Мы ещё не успели толком войти в казарму, как внутри меня неприятно кольнуло тем самым чувством, которое приходит раньше слов и приказов. Так бывало и раньше: перед вызовом в штаб, где решались судьбы, перед допросом, где каждое слово могло стать приговором, перед тем, как чья-то жизнь, а порой и смерть, решалась без моего участия, где-то там, наверху.

Не успели мы войти в казарму, как почти с порога Вебер громко гаркнул:

— Волков! Герр полковник ждёт тебя.

И, уже повернувшись к одному из солдат, быстро отдал несколько коротких приказов по-немецки.

— Дитрих тебя проводит.

Ян бросил на меня быстрый взгляд — не сочувствующий, не насмешливый, но внимательный. Таким смотрят на человека, которого уводят не в баню и не на обед, а куда-то, откуда не всегда возвращаются прежними.

Я лишь кивнул, сдал винтовку с боеприпасами и пошёл вслед за сопровождающим.

Полковник фон Штауффенберг не предложил мне сесть.

Он стоял у окна, заложив руки за спину, словно статуя, и смотрел не на внутренний двор форта, а куда-то поверх стен, туда, где начиналась Степь.

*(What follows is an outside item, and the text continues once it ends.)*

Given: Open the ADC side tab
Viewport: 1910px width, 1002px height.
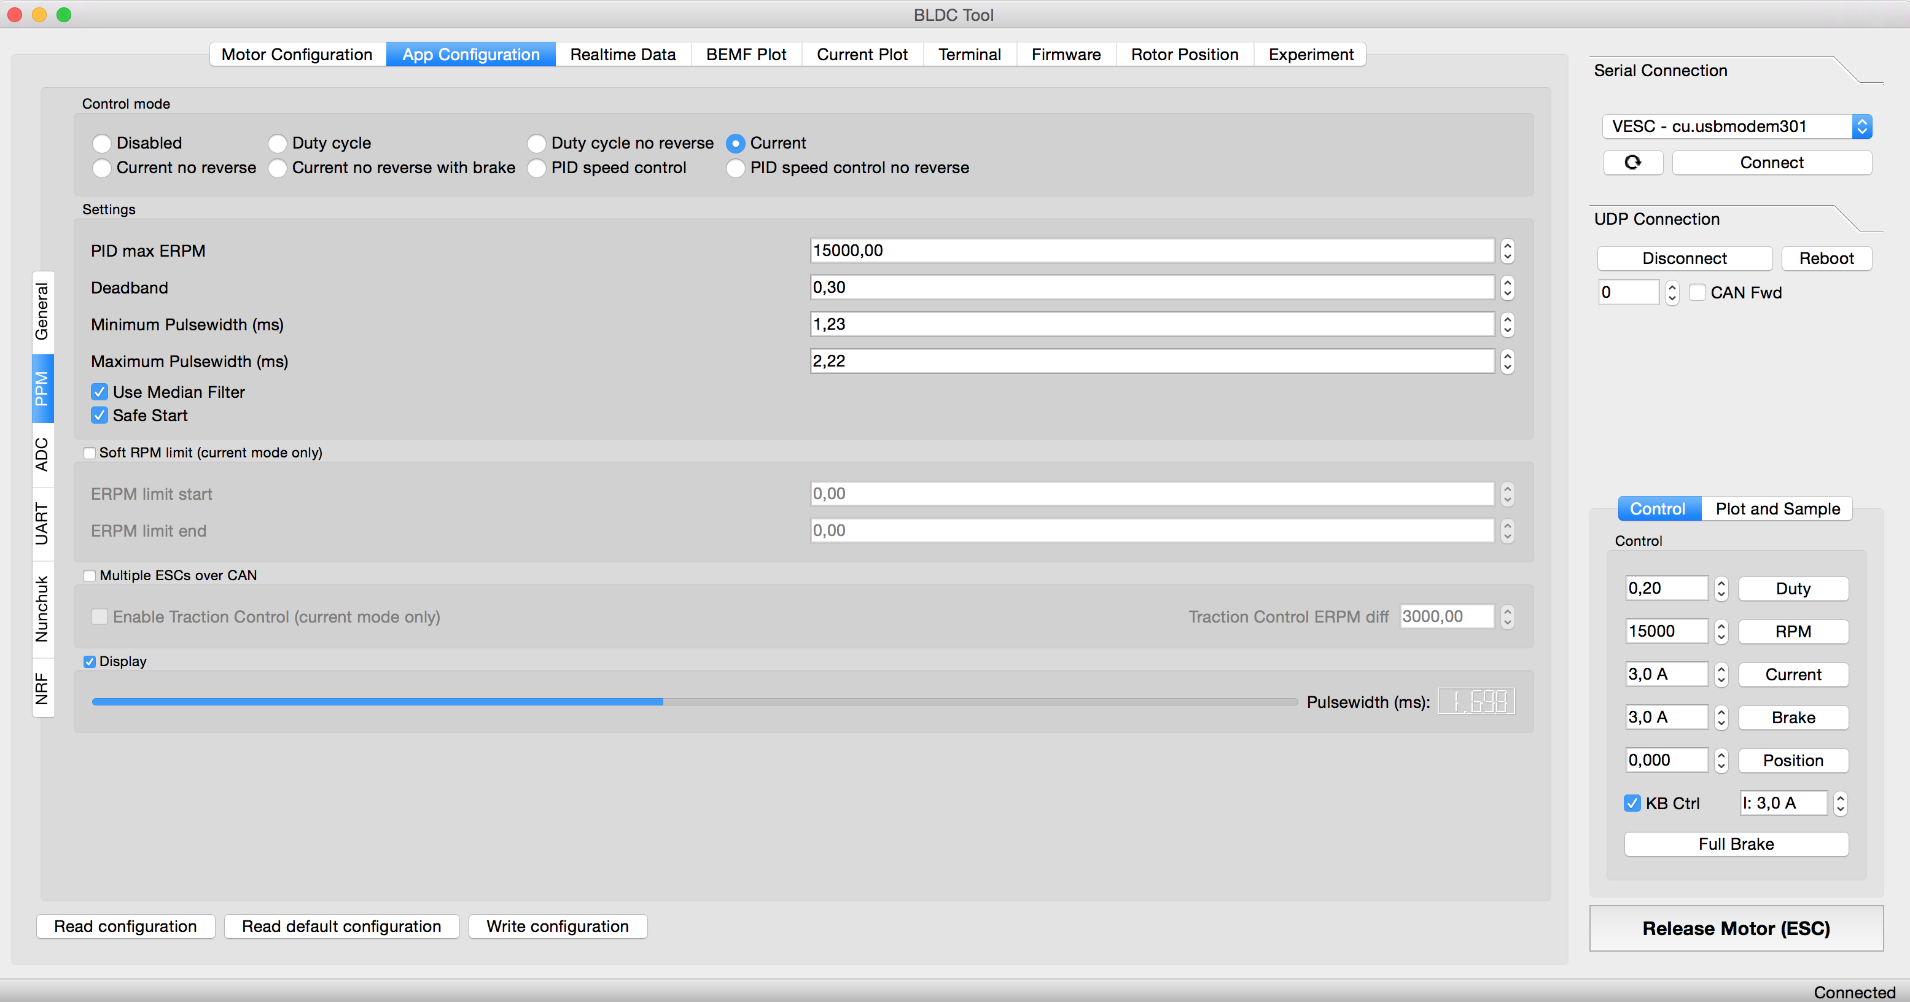Looking at the screenshot, I should tap(42, 454).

Лампа на письменном столе была погашена, и кабинет освещался лишь холодным вечерним светом. Из-за этого резкие черты его лица казались ещё строже, почти высеченными из камня, безжизненными и непреклонными.

— Капитан Волков, — произнёс он, не оборачиваясь. — Мне доложили, что вы владеете латынью.

Я на мгновение замешкался, словно споткнувшись на ровном месте. В этом месте, где каждый день был борьбой за выживание, любое знание могло неожиданно оказаться либо ценностью, либо приговором.

— В рамках классического образования, господин полковник, — ответил я осторожно, взвешивая каждое слово. — Читаю, говорю, понимаю.

Он повернулся медленно, изучающе. Взгляд был спокойным, но в нём чувствовалась холодная безжалостная расчётливость, с которой на войне решают, кого отправить в разведку, где шансы на выживание призрачны, а кого — в лобовую атаку, где смерть почти гарантирована.